**Exercise tasks**
(A) In the article about the NIU vigil, update the part that opens with the words containing "By Keith Hernandez" and closes with "Neptune Hall East.", replacing "vigil" with "memorial" throughout.
(B) Condense the paragraph of the NIU vigil article beginning "Biology professor Sherine Elsawa" into a short bulleted list that keeps its main facts.
(C) Continue the article about the NIU vigil from the point where it stops.

**Extract to read**
NIU vet: ‘Treat your neighbors with kindness’

By Keith Hernandez

Nickolaus Hammack stood among almost 50 students and community members last week as he spread a message he said was more radical than abhorring terrorism. That message was “We are not afraid.”

A vigil was held on Thursday in the Martin Luther King Jr. Commons to honor victims of terrorist attacks that have occurred this year across the world. Four hundred candles were lit on the concrete just before the steps in front of Neptune Hall East.

Of the candles, 148 represented those killed on April 2 at Garissa University in Kenya; 43 killed on Nov. 12 in Beirut; and 129 killed on Nov. 13 in Paris.

“The numbers do not end there; everyday, more die and more suffer,” Hammock said. “All over the world, people are murdered for their religion, for their race, for their gender, for their identity, and it never stops.”

Biology professor Sherine Elsawa, faculty adviser of the Muslim Student Association and single mother, said while the terrorists in recent attacks had claimed to belong to the Muslim faith, they had no problem killing their own. Islam does not teach what they did, she said.

**Record set**
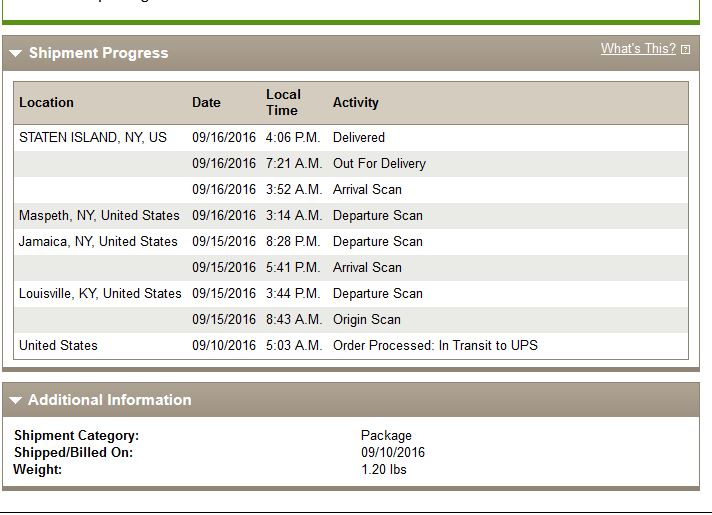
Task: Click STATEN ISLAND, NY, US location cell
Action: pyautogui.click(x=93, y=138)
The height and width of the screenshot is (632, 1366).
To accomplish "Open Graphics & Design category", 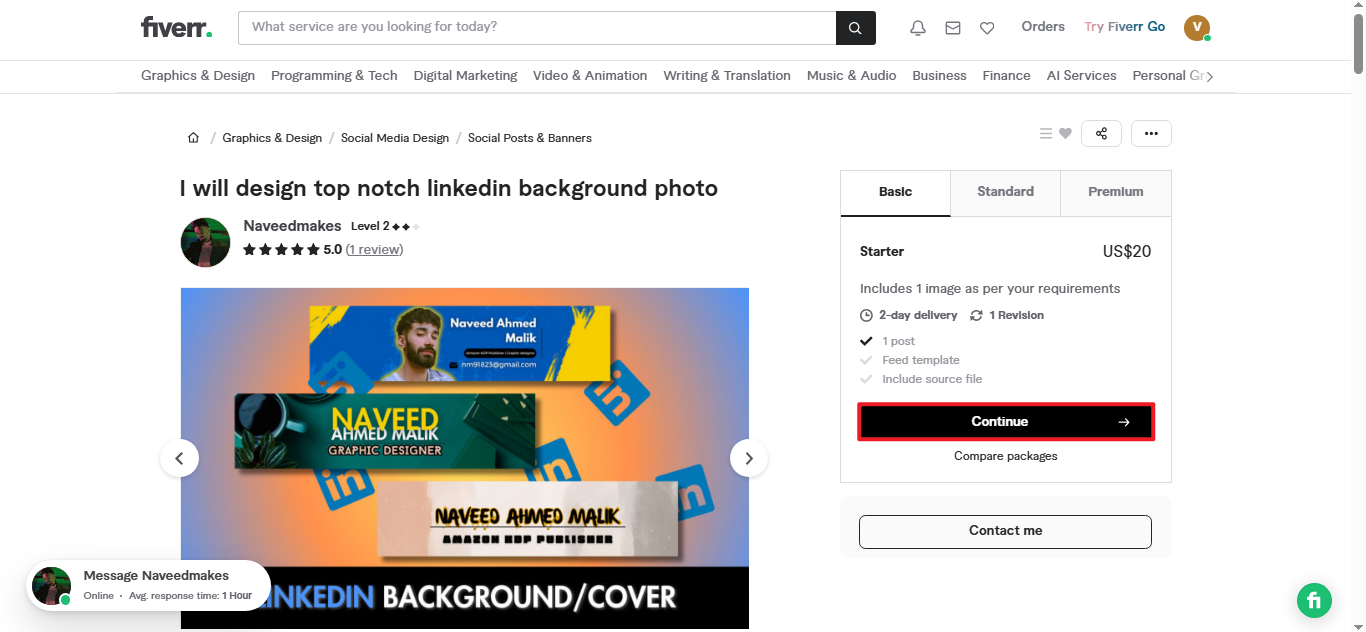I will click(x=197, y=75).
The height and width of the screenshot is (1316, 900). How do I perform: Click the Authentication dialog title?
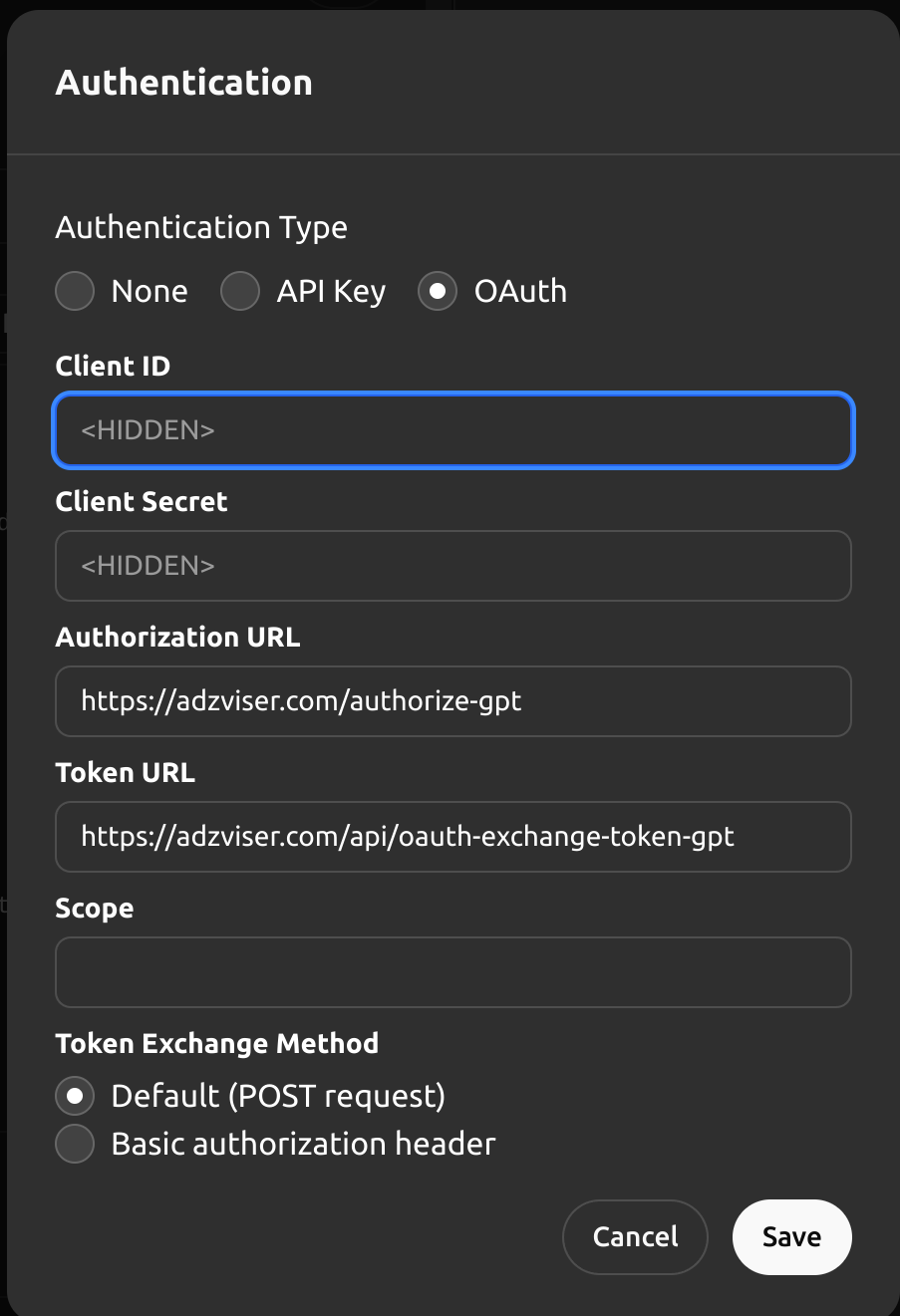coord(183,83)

* * *

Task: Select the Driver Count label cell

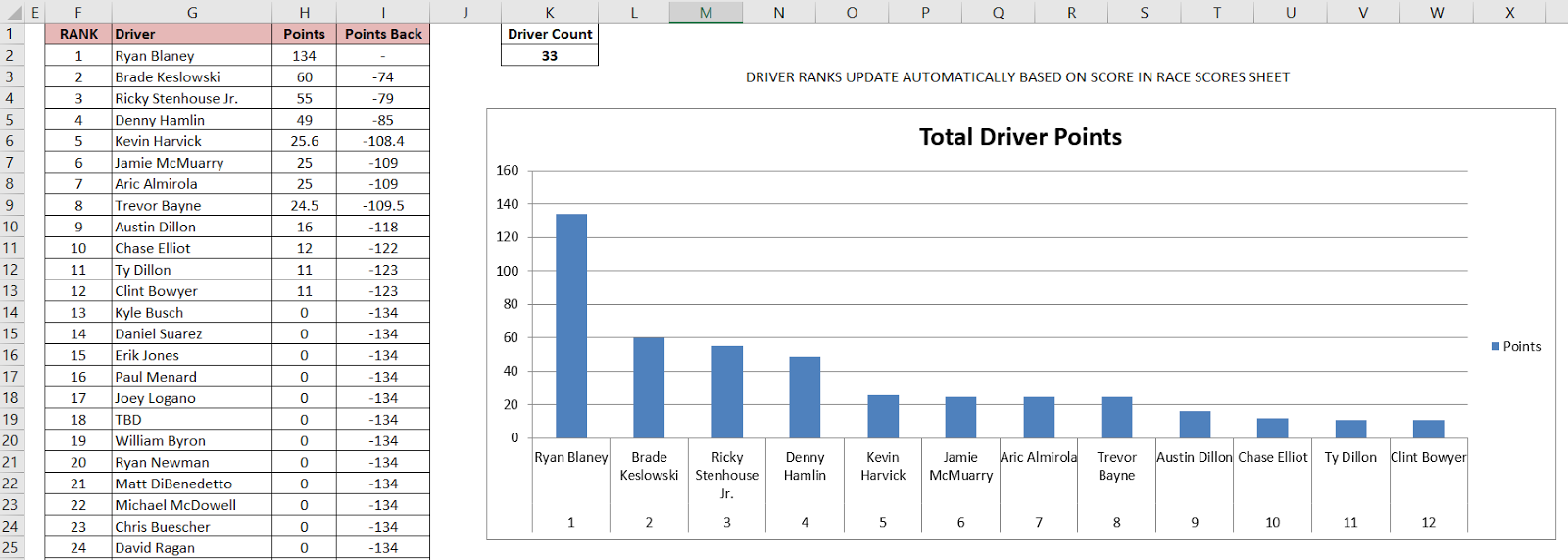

--

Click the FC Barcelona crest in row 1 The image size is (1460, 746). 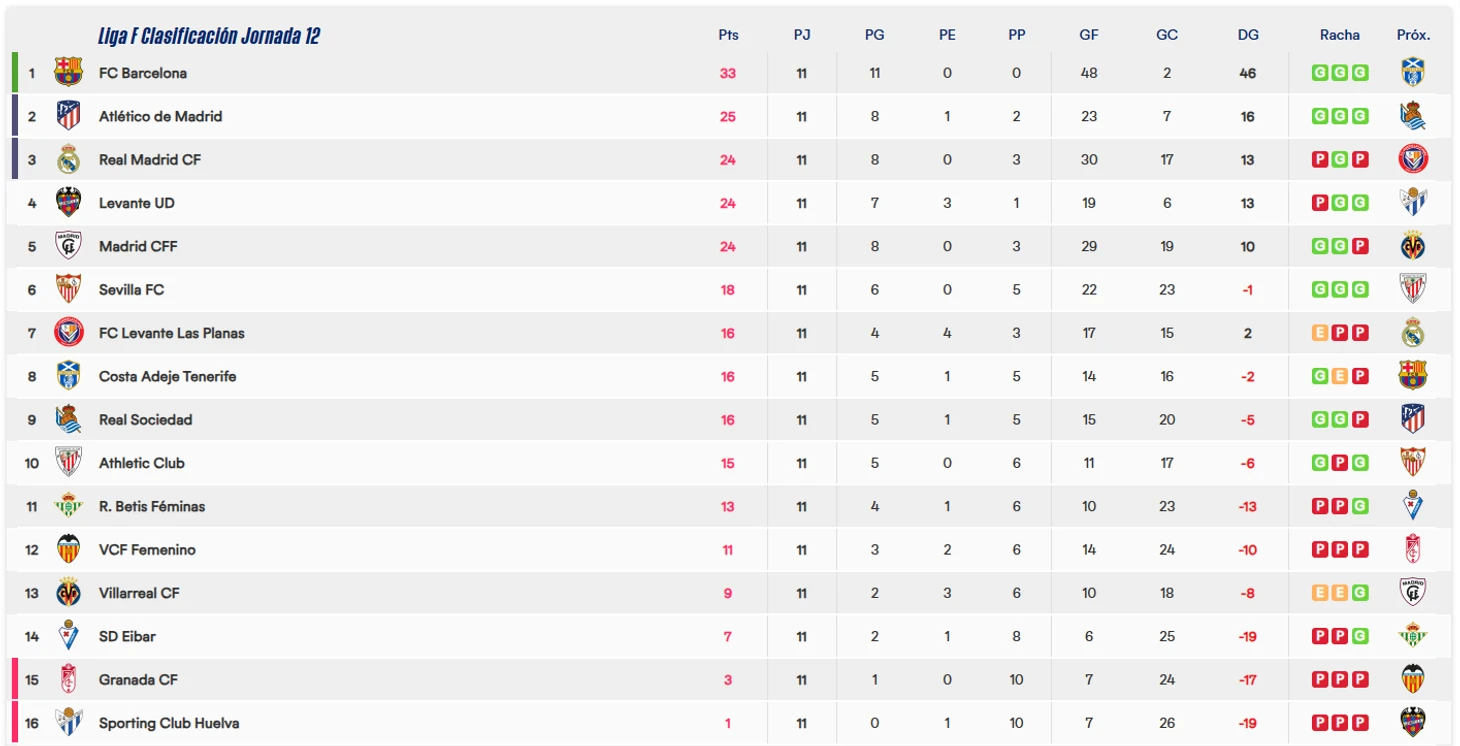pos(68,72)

**Answer set**
(A)
By Keith Hernandez

Nickolaus Hammack stood among almost 50 students and community members last week as he spread a message he said was more radical than abhorring terrorism. That message was “We are not afraid.”

A memorial was held on Thursday in the Martin Luther King Jr. Commons to honor victims of terrorist attacks that have occurred this year across the world. Four hundred candles were lit on the concrete just before the steps in front of Neptune Hall East.

(B)
- Sherine Elsawa is a biology professor, faculty adviser of the Muslim Student Association, and a single mother.
- She said the terrorists in recent attacks claimed to belong to the Muslim faith but had no problem killing their own.
- She said Islam does not teach what they did.

(C)
“Now and again, we find ourselves, as Muslim-Americans, in the same predicament where we feel the need to defend ourselves from those violent acts. And we shouldn’t, but we do,” Elsawa said. “And we shouldn’t apologize for it, but we … do apologize for some of the most violent acts. … And when this kind of violence comes along, we must realize that the enemy is actually not Islam, the enemy is not the Muslim people, the enemy is not any religion or any country or any group, it’s not the Middle East, but the enemy is actually the hatred that these people harbor in their hearts.”

The message of peace was the goal of the vigil, said Matthew Galloway, NIU Veterans Association president.

“More than just the message, there has to be action,” Galloway said. “You have to ask yourself, ‘What can you do to perpetuate peace?’ … Treat your neighbors with kindness and respect [as] you’d treat your family, your friends and your lovedones.”